Records in a dataset:
.....

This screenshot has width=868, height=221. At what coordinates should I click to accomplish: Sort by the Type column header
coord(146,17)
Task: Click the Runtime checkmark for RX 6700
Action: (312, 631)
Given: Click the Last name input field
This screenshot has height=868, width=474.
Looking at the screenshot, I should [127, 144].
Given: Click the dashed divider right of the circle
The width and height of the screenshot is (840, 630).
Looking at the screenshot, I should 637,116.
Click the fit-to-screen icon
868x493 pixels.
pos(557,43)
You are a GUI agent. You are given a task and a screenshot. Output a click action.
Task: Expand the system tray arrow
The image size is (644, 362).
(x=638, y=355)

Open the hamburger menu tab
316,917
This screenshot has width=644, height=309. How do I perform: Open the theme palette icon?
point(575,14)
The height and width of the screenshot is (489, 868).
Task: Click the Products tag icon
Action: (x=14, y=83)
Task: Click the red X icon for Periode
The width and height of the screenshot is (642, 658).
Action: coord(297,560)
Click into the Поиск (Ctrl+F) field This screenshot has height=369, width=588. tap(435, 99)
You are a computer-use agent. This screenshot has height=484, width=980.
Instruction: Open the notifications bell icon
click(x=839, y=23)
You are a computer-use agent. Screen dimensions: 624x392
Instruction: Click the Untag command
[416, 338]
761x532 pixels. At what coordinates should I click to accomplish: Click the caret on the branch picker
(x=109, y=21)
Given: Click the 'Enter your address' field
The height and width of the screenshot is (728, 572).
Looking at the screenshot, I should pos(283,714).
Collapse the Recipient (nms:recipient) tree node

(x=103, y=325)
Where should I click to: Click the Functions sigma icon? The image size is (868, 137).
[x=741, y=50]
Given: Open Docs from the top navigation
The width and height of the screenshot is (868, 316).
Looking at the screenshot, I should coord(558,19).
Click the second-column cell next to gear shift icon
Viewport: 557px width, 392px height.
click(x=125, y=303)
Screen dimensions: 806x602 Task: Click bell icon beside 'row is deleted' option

.....

▶ _SET PROBLEM_:
Reproduce all of the records above, replacing each occurrence of "Instruction" with "Goal" and leaving everything else unchanged.

▶ _THE RESPONSE_:
This screenshot has width=868, height=221. At what coordinates should I click to accomplish: Sort by the Type column header
coord(146,17)
Task: Click the Runtime checkmark for RX 6700
Action: (312, 631)
Given: Click the Last name input field
This screenshot has height=868, width=474.
Looking at the screenshot, I should [127, 144].
Given: Click the dashed divider right of the circle
The width and height of the screenshot is (840, 630).
Looking at the screenshot, I should 637,116.
Click the fit-to-screen icon
868x493 pixels.
pos(557,43)
You are a GUI agent. You are given a task and a screenshot. Output a click action.
Task: Expand the system tray arrow
The image size is (644, 362).
(x=638, y=355)

Open the hamburger menu tab
316,917
This screenshot has width=644, height=309. How do I perform: Open the theme palette icon?
point(575,14)
The height and width of the screenshot is (489, 868).
Task: Click the Products tag icon
Action: (x=14, y=83)
Task: Click the red X icon for Periode
The width and height of the screenshot is (642, 658).
Action: coord(297,560)
Click into the Поиск (Ctrl+F) field This screenshot has height=369, width=588. tap(435, 99)
You are a computer-use agent. This screenshot has height=484, width=980.
Goal: Open the notifications bell icon
click(x=839, y=23)
You are a computer-use agent. Screen dimensions: 624x392
Goal: Click the Untag command
[416, 338]
761x532 pixels. At what coordinates should I click to accomplish: Click the caret on the branch picker
(x=109, y=21)
Given: Click the 'Enter your address' field
The height and width of the screenshot is (728, 572).
Looking at the screenshot, I should pos(283,714).
Collapse the Recipient (nms:recipient) tree node

(x=103, y=325)
Where should I click to: Click the Functions sigma icon? The image size is (868, 137).
[x=741, y=50]
Given: Open Docs from the top navigation
The width and height of the screenshot is (868, 316).
Looking at the screenshot, I should coord(558,19).
Click the second-column cell next to gear shift icon
Viewport: 557px width, 392px height.
click(x=125, y=303)
Screen dimensions: 806x602 Task: Click bell icon beside 'row is deleted' option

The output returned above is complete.